**DATA LINES**
* begin *

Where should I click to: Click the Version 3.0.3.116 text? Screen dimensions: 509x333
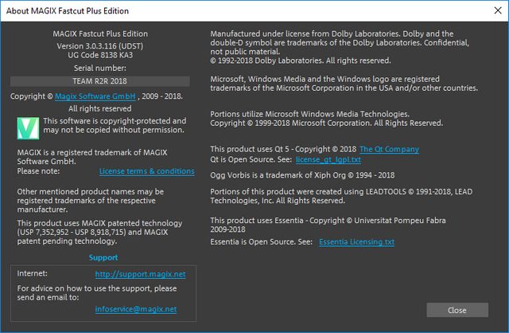99,46
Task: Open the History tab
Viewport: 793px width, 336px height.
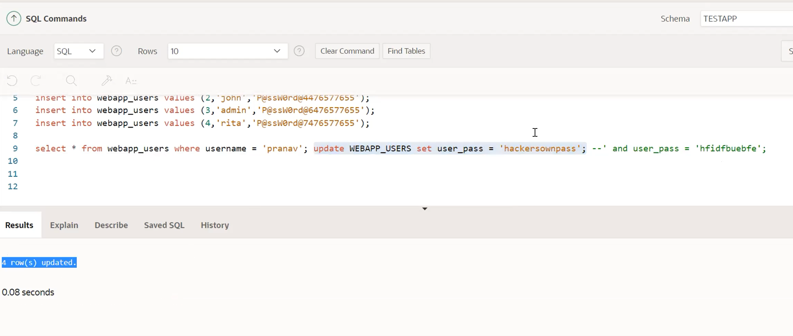Action: click(x=215, y=225)
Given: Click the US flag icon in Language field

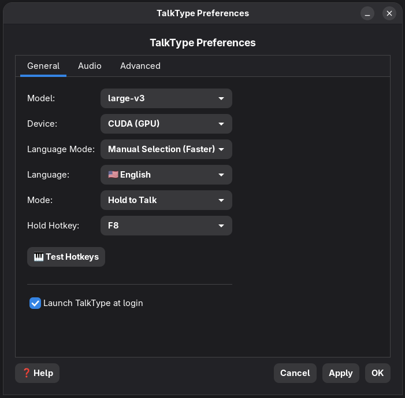Looking at the screenshot, I should pos(113,175).
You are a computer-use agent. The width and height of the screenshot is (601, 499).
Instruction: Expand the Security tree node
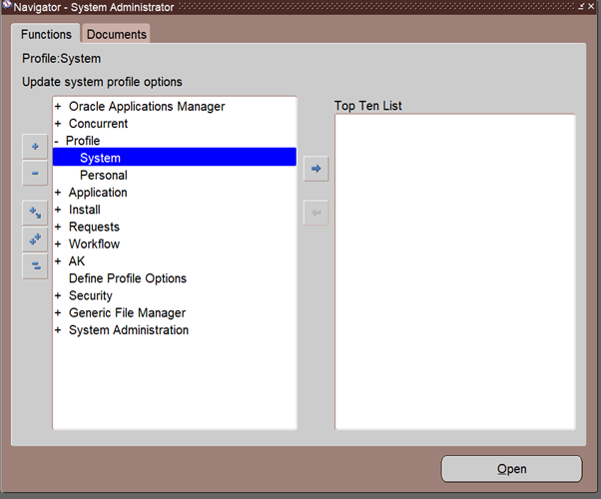[x=58, y=295]
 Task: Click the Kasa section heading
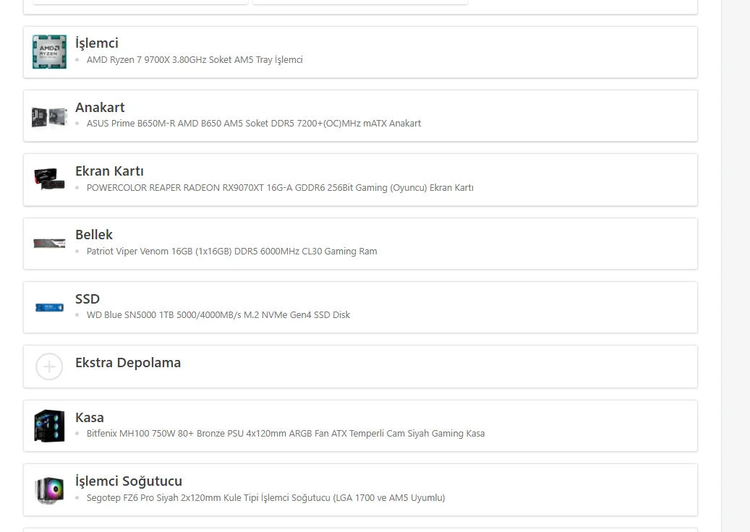[90, 418]
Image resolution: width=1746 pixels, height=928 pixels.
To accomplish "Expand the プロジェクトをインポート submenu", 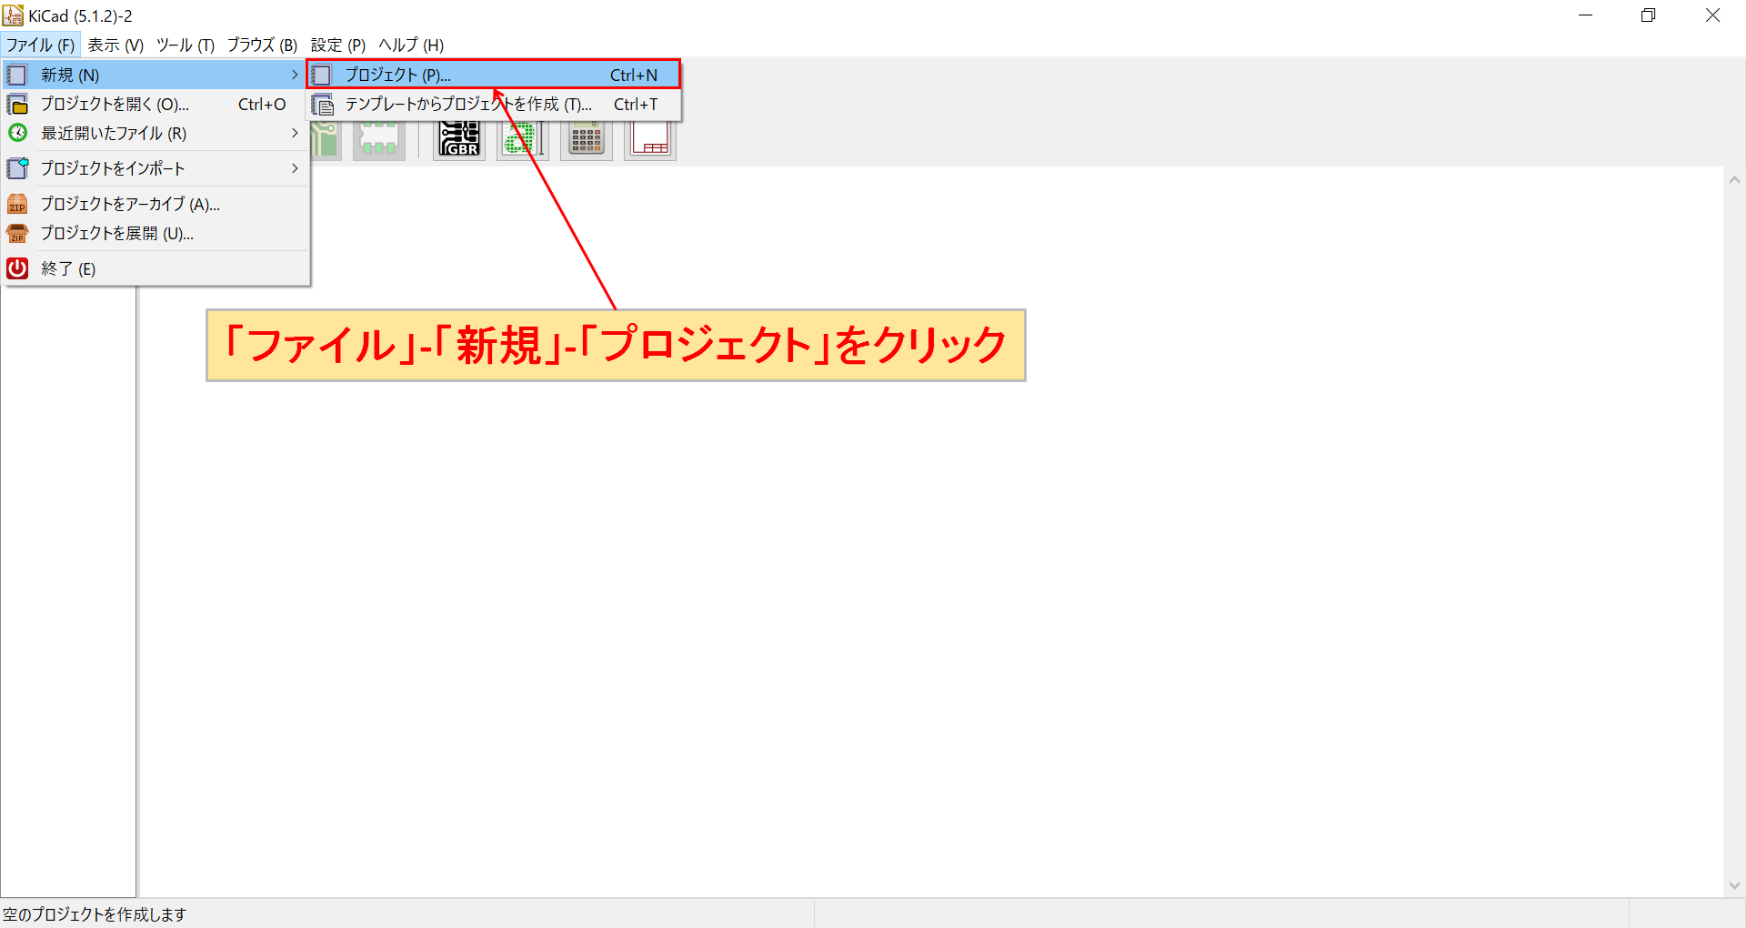I will 295,167.
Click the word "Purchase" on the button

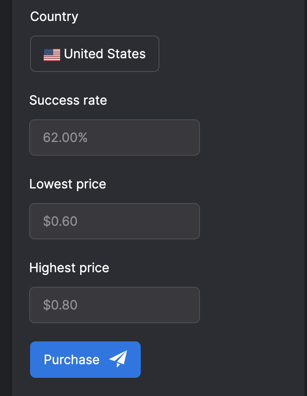(x=72, y=360)
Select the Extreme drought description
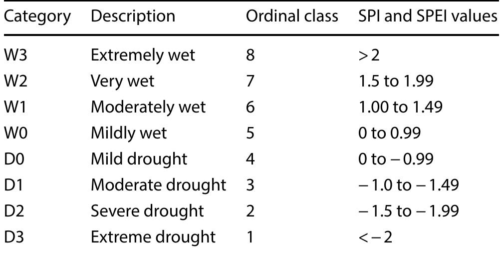Viewport: 504px width, 254px height. click(153, 237)
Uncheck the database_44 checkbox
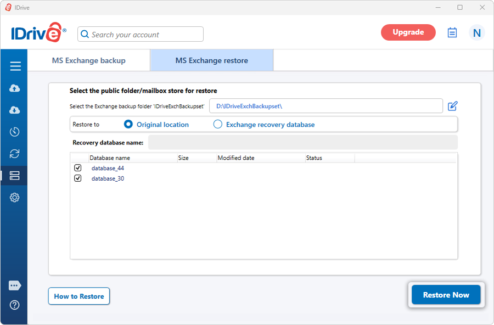Viewport: 494px width, 325px height. pos(78,168)
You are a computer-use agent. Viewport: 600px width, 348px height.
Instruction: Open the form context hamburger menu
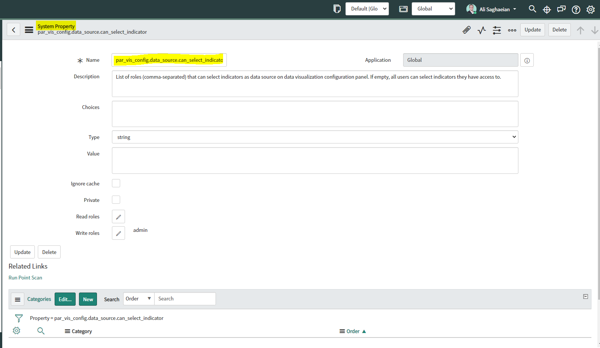coord(29,30)
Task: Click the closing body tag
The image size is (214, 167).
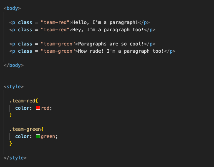Action: pos(14,65)
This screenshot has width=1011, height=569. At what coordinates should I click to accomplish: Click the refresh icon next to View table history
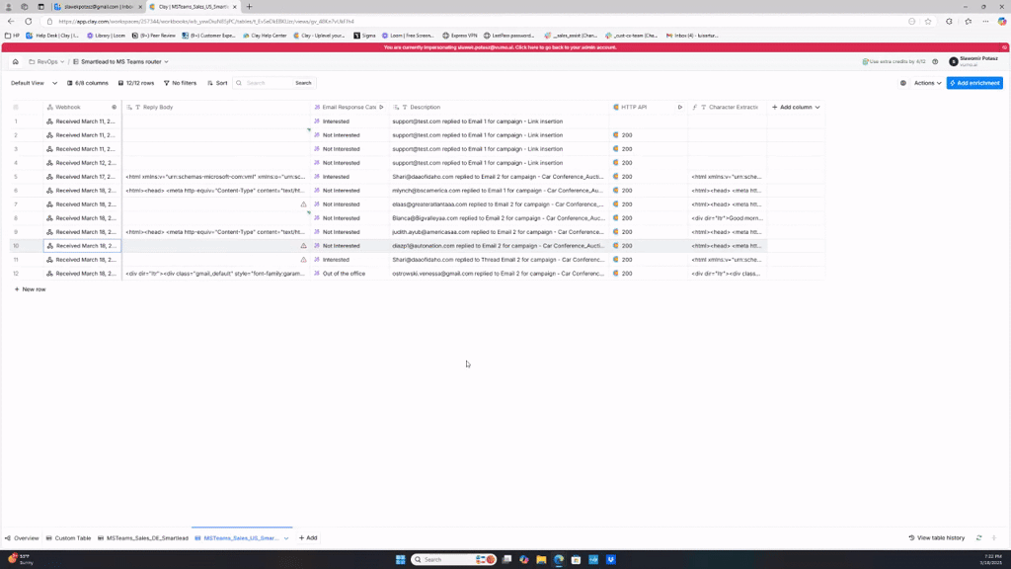tap(978, 538)
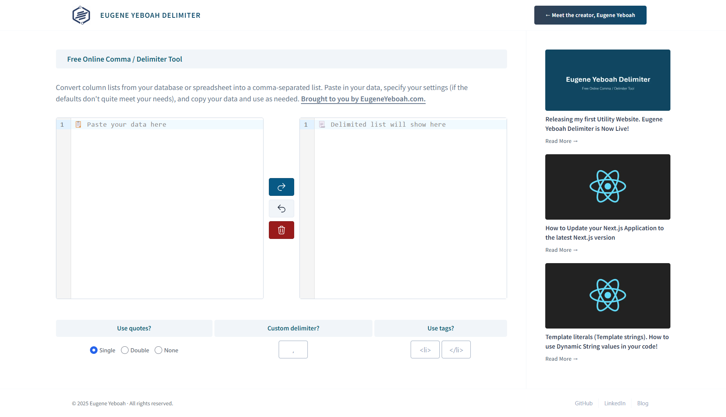
Task: Click Read More under Utility Website article
Action: tap(561, 141)
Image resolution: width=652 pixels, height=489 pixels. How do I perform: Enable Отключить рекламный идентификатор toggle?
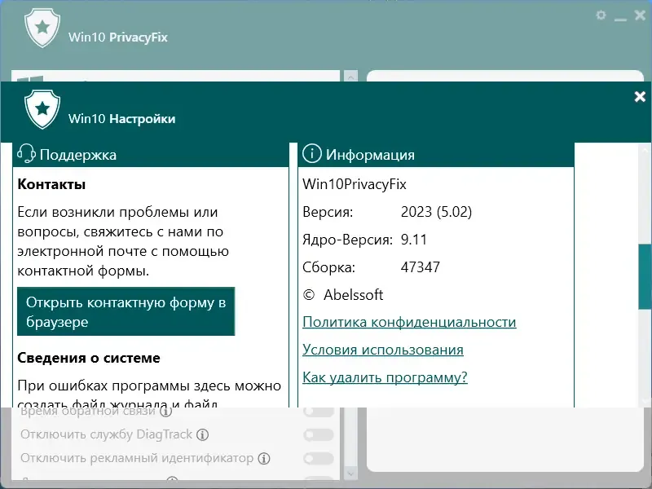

* end *

**TASK TO CARRY OUT**
Could you rewrite the material with "hamburger menu" changed to "navigation menu" and nothing else altered? Start at the line containing "You are a computer-use agent. Viewport: 600px", end after the line containing "Action: pos(14,65)", and omit the pictures.

**SOLUTION**
You are a computer-use agent. Viewport: 600px width, 348px height.
Instruction: Open the form context navigation menu
coord(29,30)
Task: Click the closing body tag
The image size is (214, 167).
Action: pos(14,65)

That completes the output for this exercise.